::: SUPPLIED RECORDS :::
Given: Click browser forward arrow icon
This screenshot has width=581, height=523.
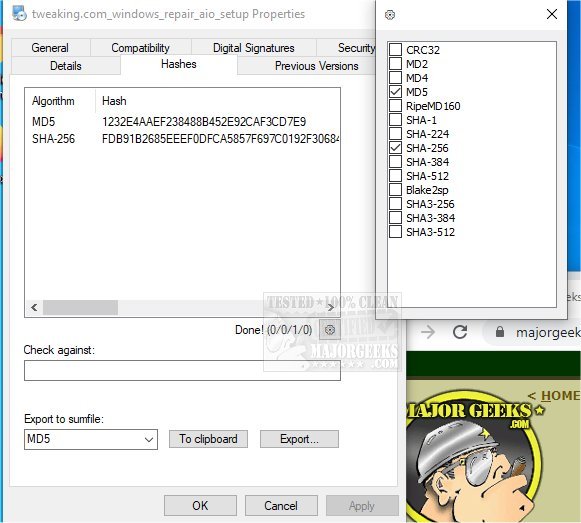Looking at the screenshot, I should click(x=428, y=332).
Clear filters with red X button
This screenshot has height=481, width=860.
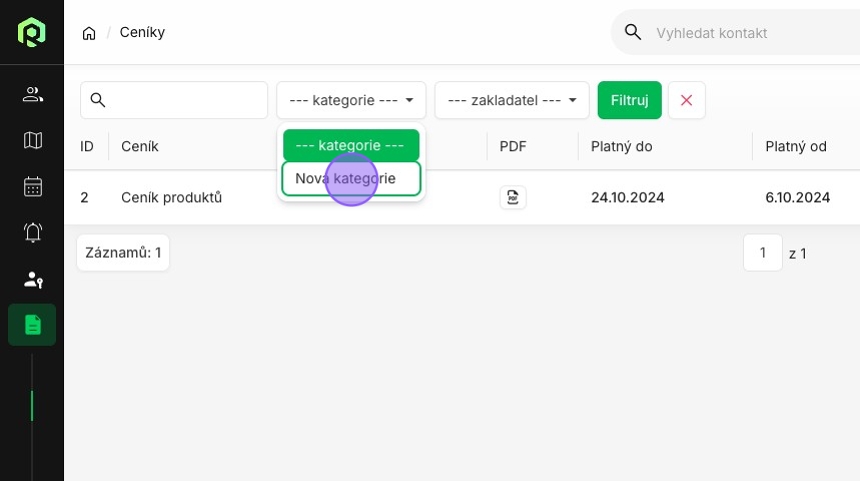click(687, 100)
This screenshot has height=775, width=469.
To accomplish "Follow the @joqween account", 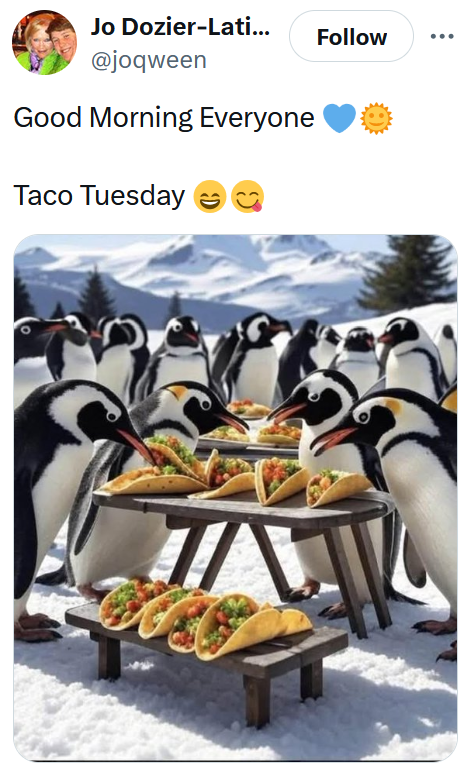I will (351, 37).
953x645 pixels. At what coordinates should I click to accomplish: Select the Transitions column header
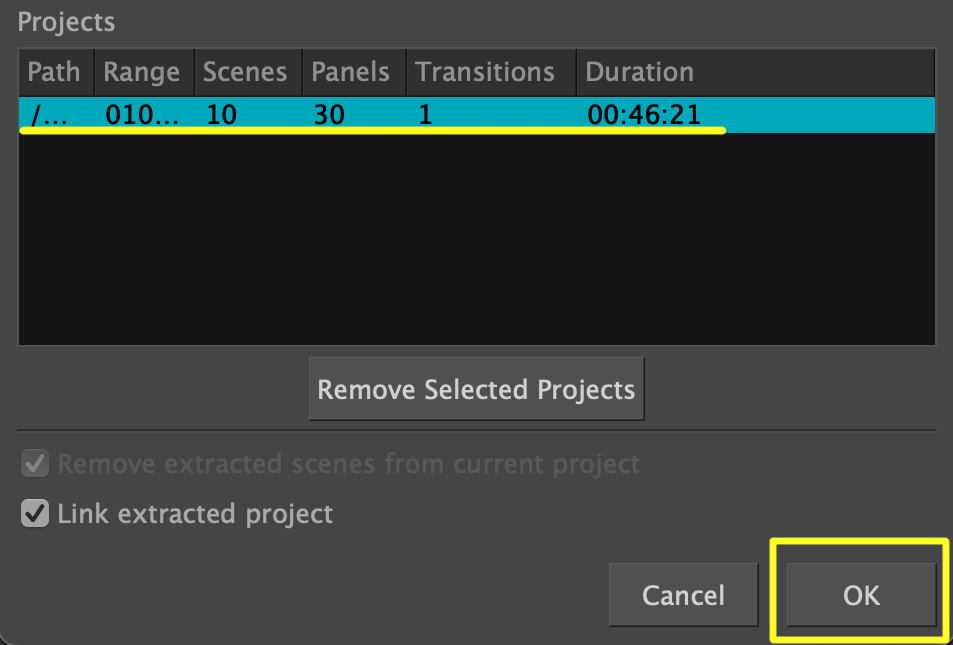[x=485, y=73]

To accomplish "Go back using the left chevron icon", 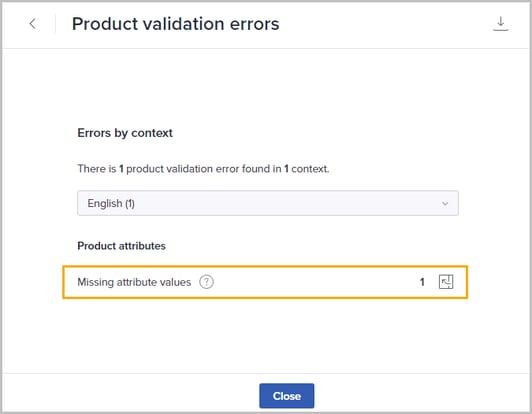I will (x=33, y=24).
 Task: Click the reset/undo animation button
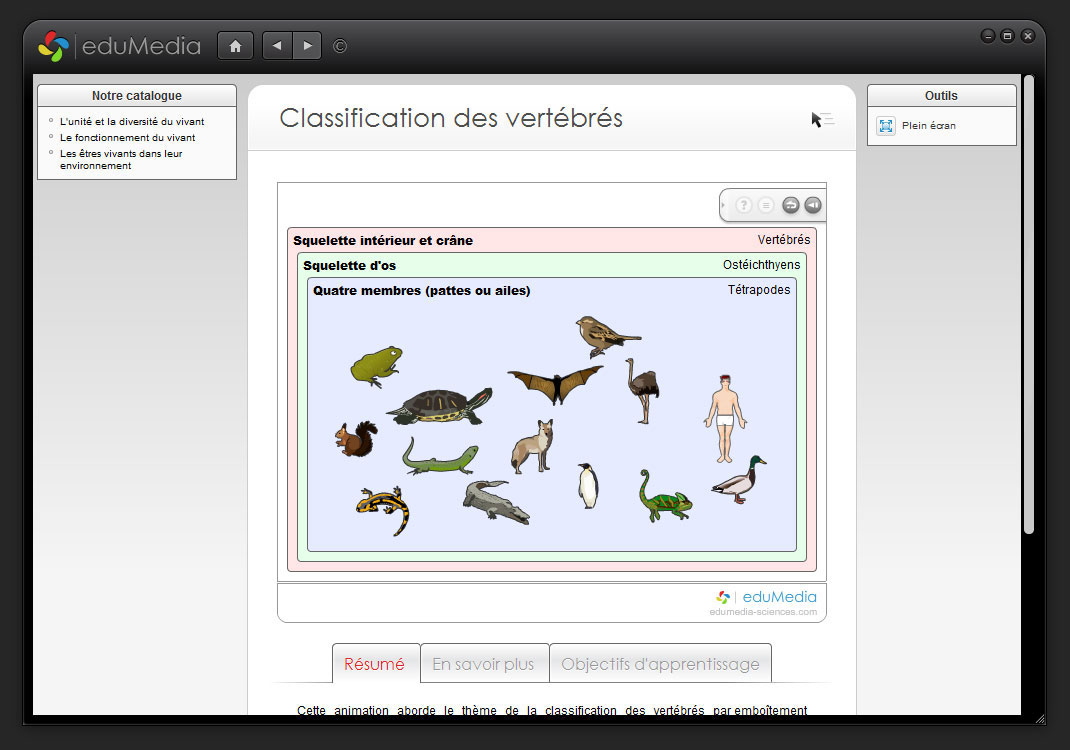tap(790, 205)
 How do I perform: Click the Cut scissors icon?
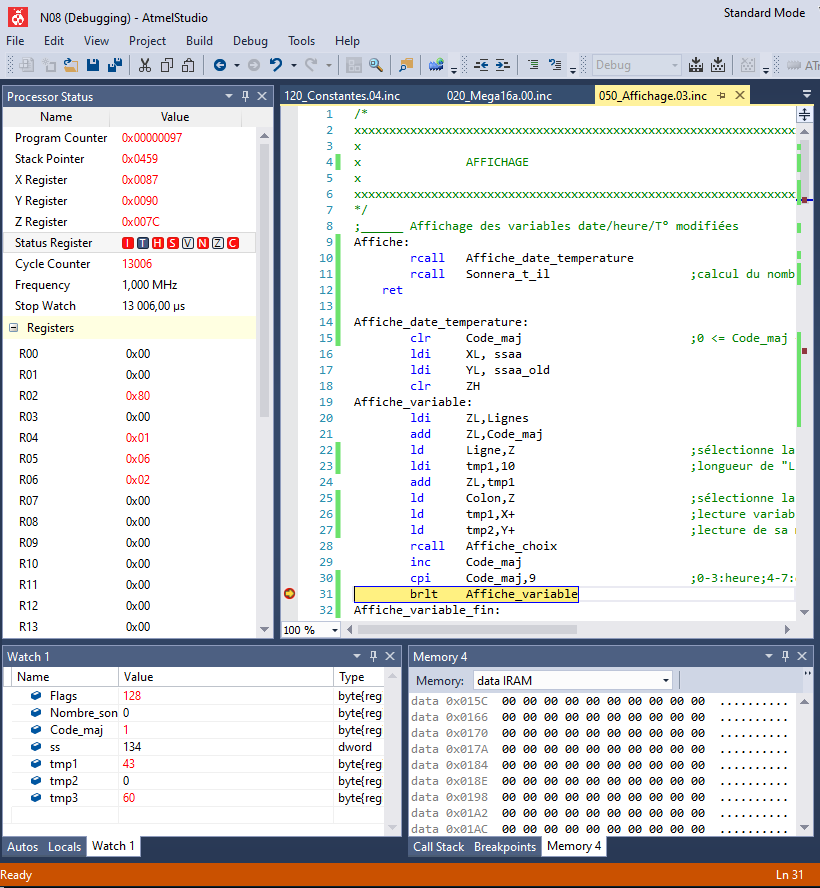tap(145, 65)
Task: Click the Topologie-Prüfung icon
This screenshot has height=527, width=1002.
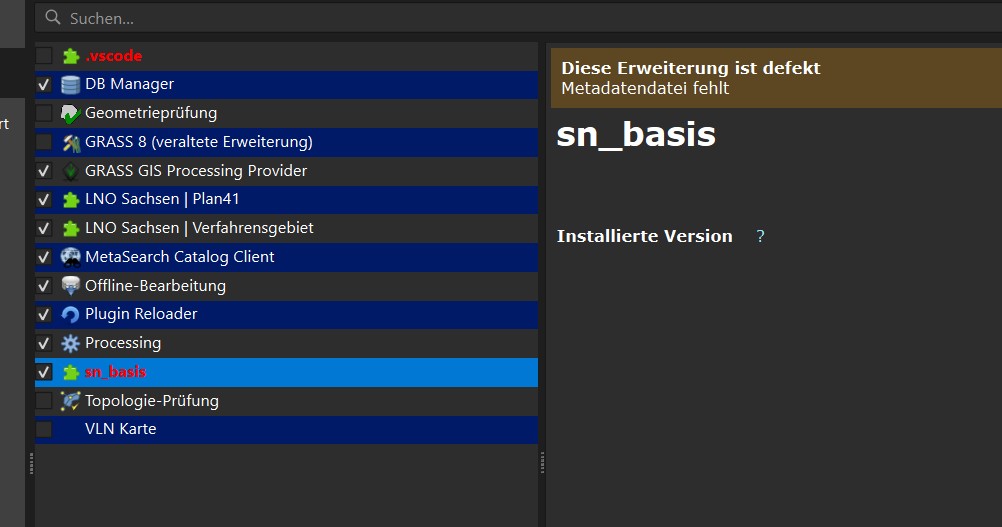Action: 70,401
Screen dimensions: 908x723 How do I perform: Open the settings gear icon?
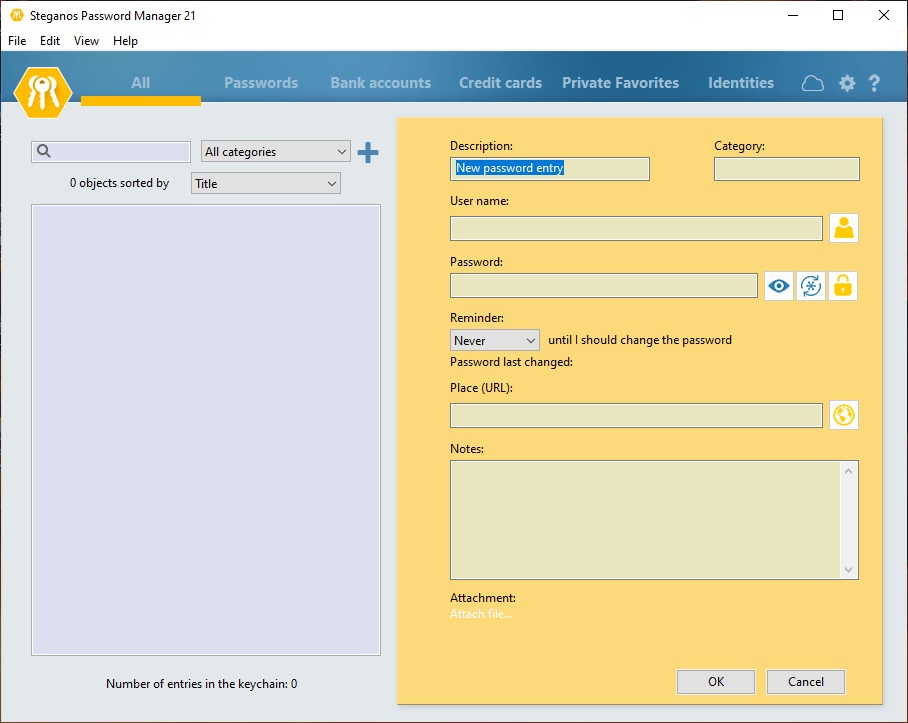(846, 83)
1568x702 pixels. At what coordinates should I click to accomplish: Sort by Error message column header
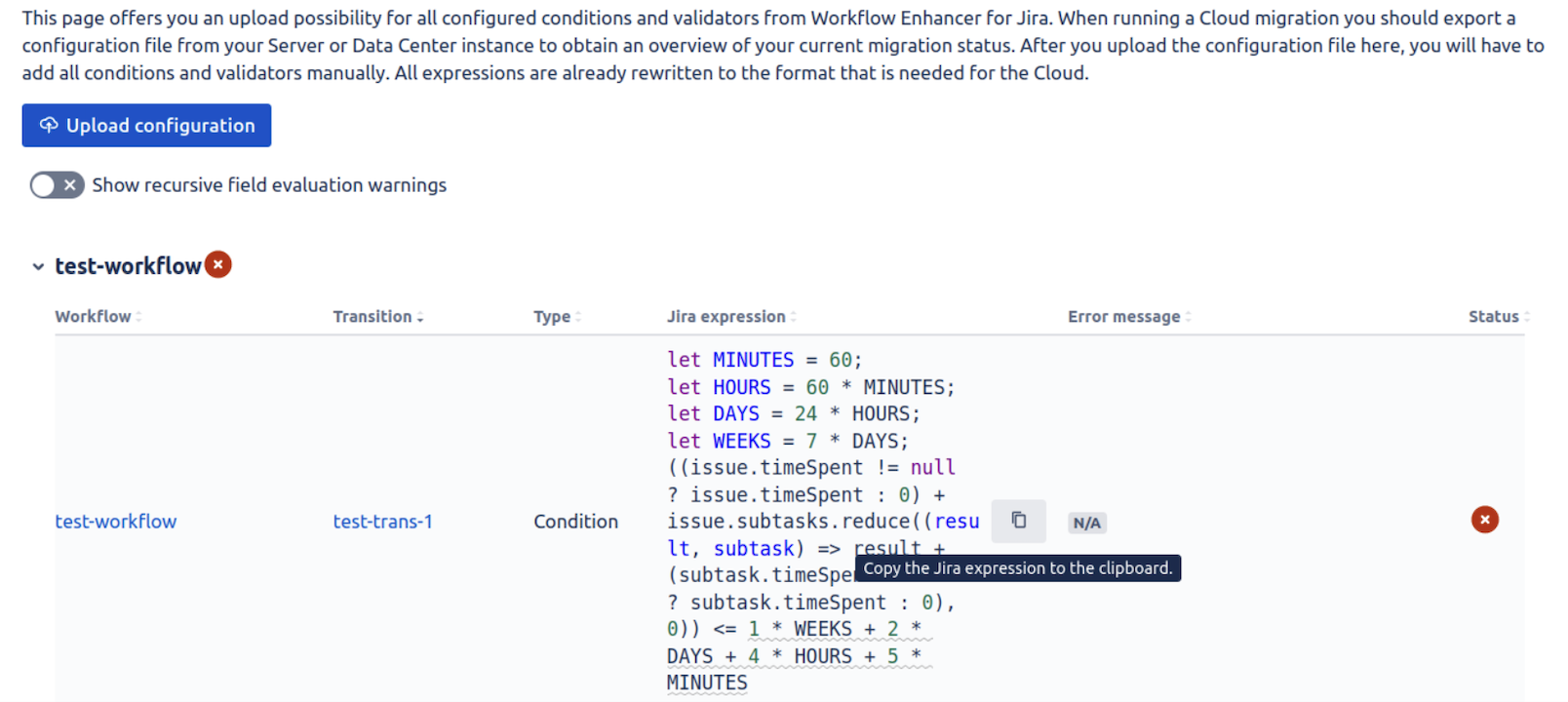(x=1129, y=317)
:::
■ WHAT THE EXERCISE ASKS ■
Switch "red" to "gray" in the entries from the start up to and including the line with "click(687, 100)", and reproduce those lines with every other word unchanged. Leave the pictures out of the answer.

■ EXPECTED OUTPUT ■
Given: Click browser forward arrow icon
This screenshot has width=581, height=523.
Looking at the screenshot, I should click(x=428, y=332).
Clear filters with gray X button
This screenshot has height=481, width=860.
click(687, 100)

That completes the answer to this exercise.